Plums are a joy. Who can pass an enticing bowl without sampling one of these ripe, succulent fruits? But, as ever, the trees need tlc, pruning and disease control, if they’re to provide such a tasty harvest next year.
Correct pruning ensures a healthy productive tree. Although a plant must heal the wounds we make by pruning, many species, like apples, can carry out these repairs at any time of year.
But all members of the prunus genus, plums, greengages, cherries, peaches, nectarines, apricots, and ornamental prunus, are not so easy-going. The fungal disease, silver leaf, can attack open wounds and soon kill the trees. So, pruning must be done when wounds are quickly healed.
This happens between spring and autumn when the sap is up and a plum is actively growing. So there’s still just time to prune this genus of trees.
Silver leaf can also enter open wounds caused by broken branches or damage to the bark of a tree incorrectly attached to a stake.
The fungus releases toxins which spread through the tree, cause tell-tale dark brown stains in the wood and penetrate the leaves. These toxins disrupt leaf tissues and allow air to enter the leaves, making them look silvery. The fungus itself doesn’t damage the tree: the now useless leaves stop photosynthesising.
There are 2 feasible times to prune: once buds have burst in spring, or after harvest, provided the tree is still growing and leaves haven’t started discolouring. You can prune early and mid-season varieties now, but will need to wait till next year with later fruiters, like Marjorie’s Seedling.
Rather than training plum trees, I grow them as bushes partly because they crop better. Like other top fruit, plum varieties are grafted on rootstocks which control their vigour. Most readily available trees are grafted on to St Julian A, which produces a 3.5 -4m tree. A few are grafted on ‘dwarfing’ Pixy which reaches 3m.
You can’t fight the rootstock to get a significantly smaller tree, but should always remove skyward growing stems. A young tree’s leader should be reduced to around 1m high, just above the junction with several side branches. This encourages 4 or 5 of these branches to grow strongly, leaving the centre open and airy. I find this makes harvesting from the ground much easier or I nip up the gently sloping boughs of a mature tree for the higher fruits.
Otherwise, keep pruning to a minimum, encouraging fanning branches and removing crossing ones. And remove any sucker growth the moment you see it.
If you’re still harvesting, look out for Brown Rot. This disease is caused by various strains of the Monolinia fungi and is very common during the wet weather we’ve been having. Plums turn soft and brown before developing cottony pustules and the fungus spreads rapidly though fruit clusters. They may spread into fruiting spurs and twigs where they may cause caner.
The fungus overwinters in cankers and mummified fruit. It can also cause spur wilt where flowers and then leaves of a twig wilt and turn brown. Cut and destroy immediately. That’s easier said than done on a big tree, but get what you can. And be sure to rake up and landfill any damaged fruits.

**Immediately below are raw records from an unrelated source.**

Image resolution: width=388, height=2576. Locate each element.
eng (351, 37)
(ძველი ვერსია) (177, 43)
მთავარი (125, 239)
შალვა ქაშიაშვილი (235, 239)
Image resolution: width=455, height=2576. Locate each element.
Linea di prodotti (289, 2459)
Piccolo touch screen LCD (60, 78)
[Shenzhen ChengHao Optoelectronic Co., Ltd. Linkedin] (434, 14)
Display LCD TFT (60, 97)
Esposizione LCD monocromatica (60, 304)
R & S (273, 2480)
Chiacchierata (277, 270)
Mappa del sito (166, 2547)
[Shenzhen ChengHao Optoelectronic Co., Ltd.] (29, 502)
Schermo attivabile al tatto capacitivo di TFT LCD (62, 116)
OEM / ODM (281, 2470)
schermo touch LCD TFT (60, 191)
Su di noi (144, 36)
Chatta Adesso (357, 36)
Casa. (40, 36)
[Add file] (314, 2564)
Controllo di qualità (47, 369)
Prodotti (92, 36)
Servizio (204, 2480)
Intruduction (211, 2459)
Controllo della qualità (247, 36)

Trees are more susceptible in poorly drained soil, or if overfed with high nitrogen fertilisers, causing a potassium-nitrogen imbalance.

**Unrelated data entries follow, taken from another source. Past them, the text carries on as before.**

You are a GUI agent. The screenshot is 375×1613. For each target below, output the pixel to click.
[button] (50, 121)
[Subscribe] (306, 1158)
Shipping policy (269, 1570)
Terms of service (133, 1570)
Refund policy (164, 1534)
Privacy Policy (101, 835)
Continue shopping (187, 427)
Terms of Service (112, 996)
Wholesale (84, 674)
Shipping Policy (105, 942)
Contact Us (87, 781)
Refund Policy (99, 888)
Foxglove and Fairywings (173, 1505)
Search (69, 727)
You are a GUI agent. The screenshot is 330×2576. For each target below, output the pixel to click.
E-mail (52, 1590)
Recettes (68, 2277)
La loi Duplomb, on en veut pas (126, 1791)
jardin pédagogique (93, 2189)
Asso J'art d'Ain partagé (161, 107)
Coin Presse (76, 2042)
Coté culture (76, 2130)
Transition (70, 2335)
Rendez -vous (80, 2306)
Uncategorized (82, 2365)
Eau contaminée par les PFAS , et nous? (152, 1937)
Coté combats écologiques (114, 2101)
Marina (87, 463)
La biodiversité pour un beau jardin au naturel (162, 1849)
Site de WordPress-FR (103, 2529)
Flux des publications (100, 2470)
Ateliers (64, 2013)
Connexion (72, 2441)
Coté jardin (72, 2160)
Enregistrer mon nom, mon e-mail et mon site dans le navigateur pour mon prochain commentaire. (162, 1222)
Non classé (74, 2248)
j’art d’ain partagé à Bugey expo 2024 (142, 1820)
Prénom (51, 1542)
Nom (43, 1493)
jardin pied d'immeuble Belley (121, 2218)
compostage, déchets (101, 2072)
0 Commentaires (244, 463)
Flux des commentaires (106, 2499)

And, like me, you’re probably cursing all these split plums just now. Sadly, it’s the inevitable result of our recent wet weather following on the heels of a long dry spell. Keep picking them off early to prevent rot spreading, cut out any bad bits and stew.
Plant of the week
Aster amellus is a European autumn daisy that provides blue, purple and pink shades from late summer to October. ‘Veilchenkonigin’ has thin ray florets in an intense lavender purple.